Use a JScrollPane. If you never want a horizontal scroll bar you can add the following:
scrollPane.setHorizontalScrollBarPolicy(ScrollPaneConstants.HORIZONTAL_SCROLLBAR_NEVER);
(By default the scroll pane will add horizontal and vertical scroll bars when required.)
The scroll pane itself will only be resizeable if you add it to a Container with the appropriate layout manager; e.g.
JFrame frm = new JFrame();
frm.setLayout(new BorderLayout());
JScrollPane sp = new JScrollPane();
frm.add(sp, BorderLayout.CENTER); // Adding a component to the CENTER will cause the component to grow as the frame is resized.
My current problem is that I have a JFrame with a 2x2 GridLayout. And inside one of the squares, I have a JPanel that is to display a grid. I am having a field day with the java swing library... take a look
Image
Java is automatically expanding each JLabel to fit the screen. I want it to just be those blue squares (water) and the black border and not that gray space. Is there a way I can just set the size of that JPanel permanently so that I don't have to go through changing the size of the JFrame a million times before I get the exact dimension so that the gray space disappears?
I also would like to set the size of those buttons so they are not so huge (BorderLayout is being used for the buttons and TextField)
GridBagLayout is what you really want to use. The GridLayout will force the same size for each component in the layout no matter what size constraints you put on them. GridBagLayout is a lot more powerful and a lot more complicated. Study up on the API page for it. Using GridBagLayout, the components won't fill the whole grid space if you don't want them to and can even stay the size that you ask it to be. To keep a component's size from changing, I would set all three available size constraints:
water.setPreferredSize(new Dimension(20, 20));
water.setMinimumSize(new Dimension(20, 20));
water.setMaximumSize(new Dimension(20, 20));
For your buttons, I would definitely use an inner panel as Bryan mentions. You could use either a GridLayout like he suggests or a FlowLayout if you don't want all the buttons to be the same size. Add all your buttons to that inner panel instead of the main one.
If you want the two checkerboards to stay the same size, then you'll need to have them each contained in their own JPanel. Set each of those parent JPanel's to have a layout type of GridBagLayout. Set the preferedSize for each checkerboard component and then add them to their respective containers. GridBagLayout should by default lay each board out in the center of the parent JPanel.
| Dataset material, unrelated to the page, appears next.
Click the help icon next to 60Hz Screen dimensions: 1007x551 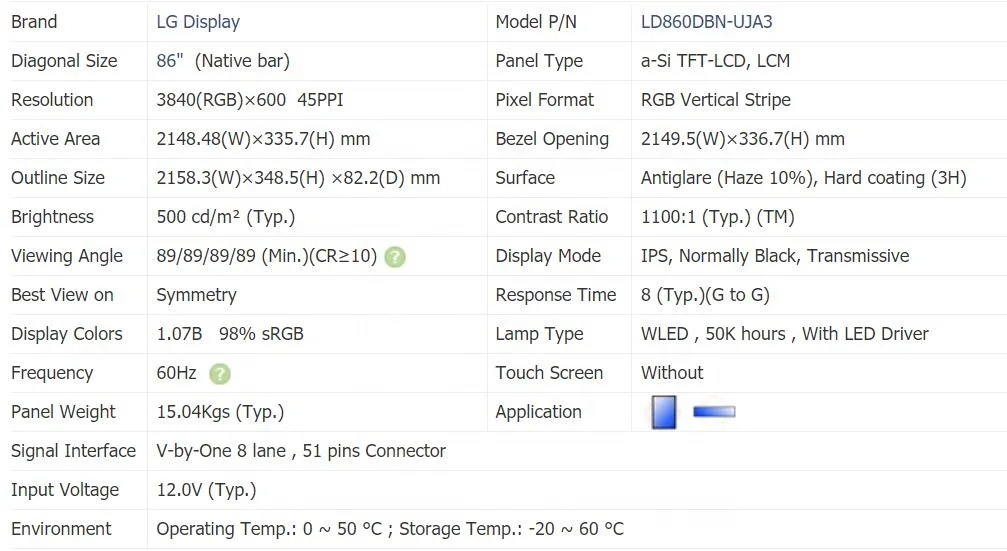click(x=220, y=374)
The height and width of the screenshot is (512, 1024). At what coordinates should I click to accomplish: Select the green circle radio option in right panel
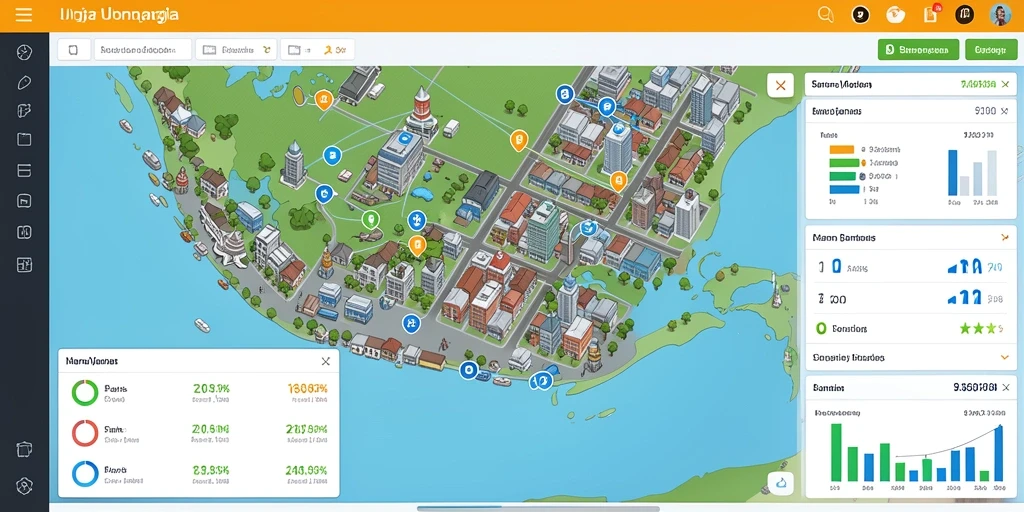click(822, 328)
So as the window is resized, the JPanel parent area will get larger or smaller, but the checkerboard components inside will remain the same size.
Alternatively, you could have your blue squares scale to the right size as the window is resized by having each checkboard square be a JPanel with a BorderLayout layout manager and adding the JLabel (with a blue background color) to its BorderLayout.CENTER location.
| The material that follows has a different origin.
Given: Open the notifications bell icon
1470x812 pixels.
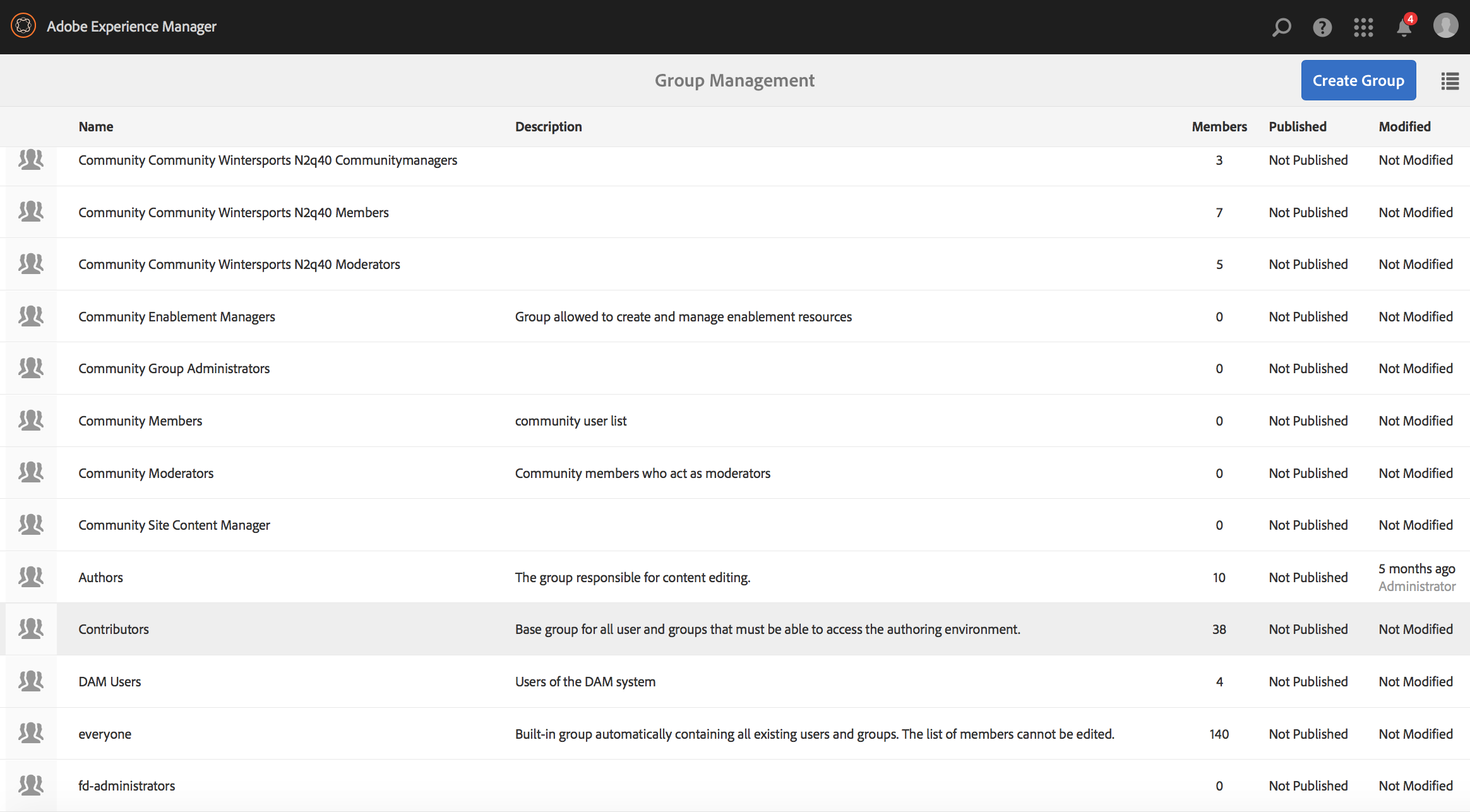Looking at the screenshot, I should click(x=1404, y=28).

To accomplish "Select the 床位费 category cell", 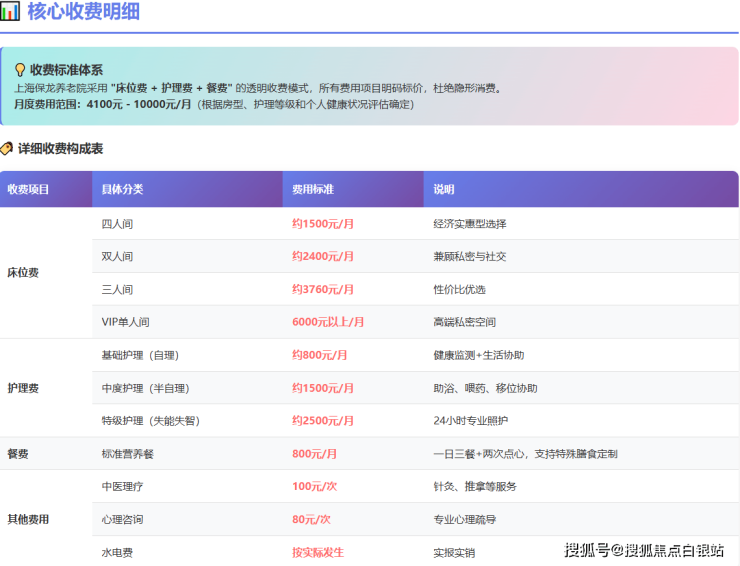I will (23, 272).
As for your buttons, try something like this:
JPanel theButtonPanel = new JPanel(new BorderLayout());
JButton button1 = new JButton("Fire");
JButton button2 = new JButton("Pass");
JButton button3 = new JButton("Forfiet");
JPanel innerButtonContainer = new JPanel(new Grid(1, 3, 8, 8));
innerButtonContainer.add(button1);
innerButtonContainer.add(button2);
innerButtonContainer.add(button3);
theButtonPanel.add(innterButtonContainer);
Lastly, consider using a design tool for your Swing user interface. Netbeans has an excellent UI designer built into it. Download Netbeans here.
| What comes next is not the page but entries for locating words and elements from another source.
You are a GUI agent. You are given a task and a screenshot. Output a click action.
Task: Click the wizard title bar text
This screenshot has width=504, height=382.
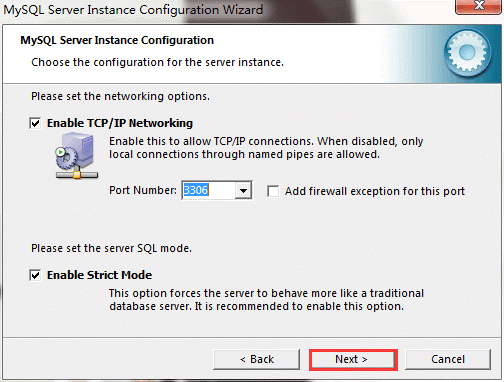pos(133,10)
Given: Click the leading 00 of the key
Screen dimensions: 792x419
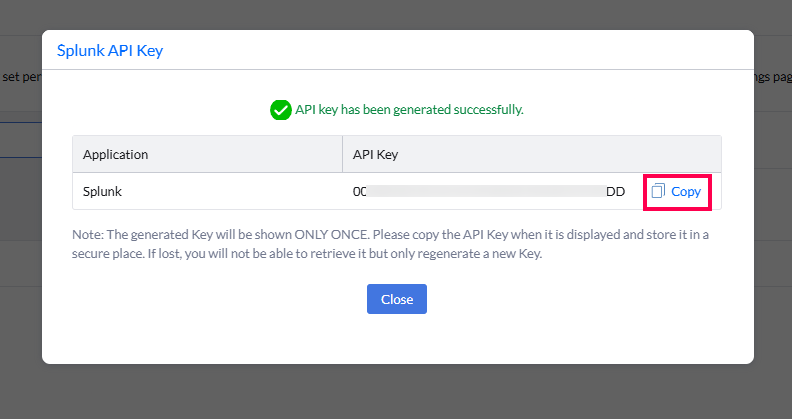Looking at the screenshot, I should [360, 190].
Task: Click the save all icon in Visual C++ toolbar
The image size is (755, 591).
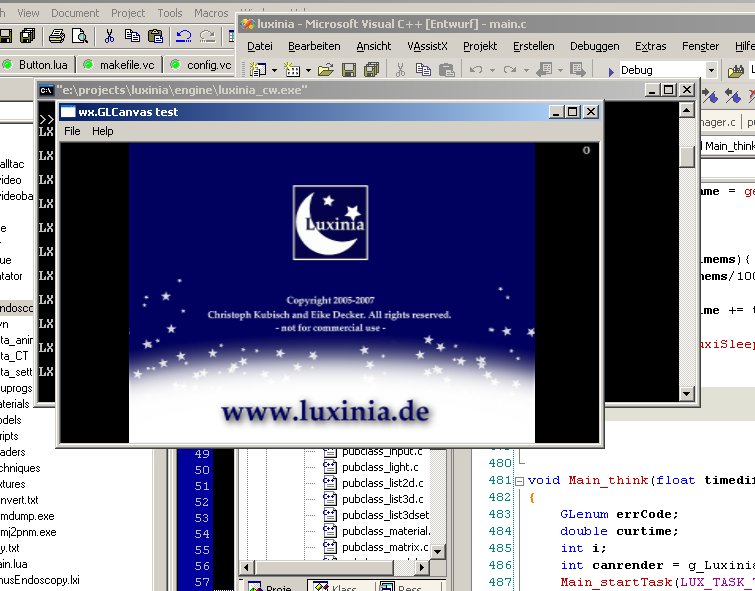Action: pos(371,70)
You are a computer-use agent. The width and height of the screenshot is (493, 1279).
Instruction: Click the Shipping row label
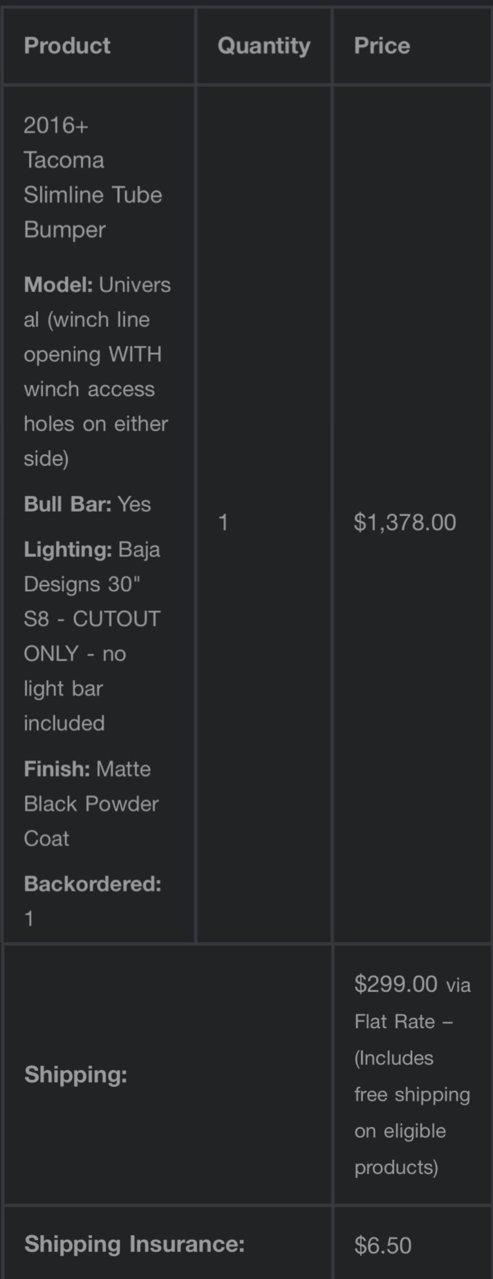(x=76, y=1076)
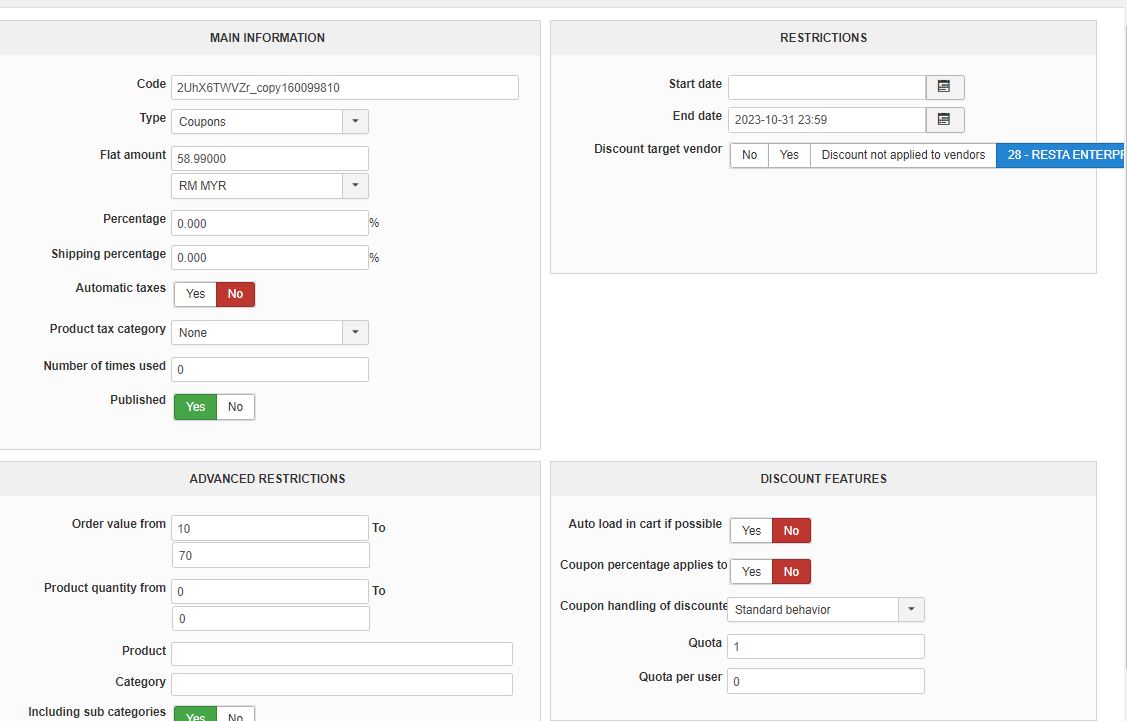Viewport: 1127px width, 721px height.
Task: Click the coupon Code text field
Action: (345, 88)
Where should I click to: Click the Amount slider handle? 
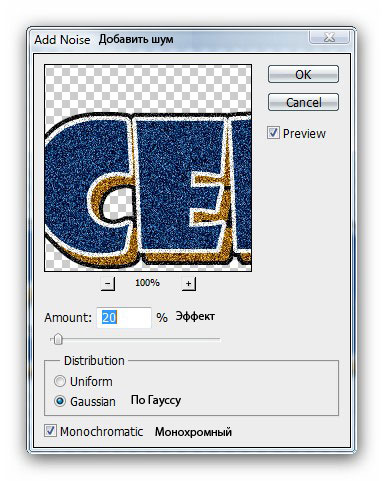(x=58, y=339)
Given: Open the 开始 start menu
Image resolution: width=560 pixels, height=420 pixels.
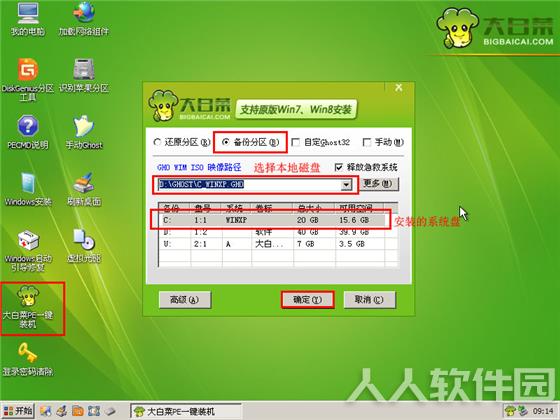Looking at the screenshot, I should click(18, 411).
If you can setResizeable( false ) on the top level frame you can then set your layout manager to null and hard code each location and size via setBounds. This is how I would do it (contingent on resizing of course).
I have had success solving problems like these using TableLayout which is a third party layout manager. You will need to download it and read the tutorial but the key would be to set the justification to CENTER when adding the JButtons to their positions in the layout.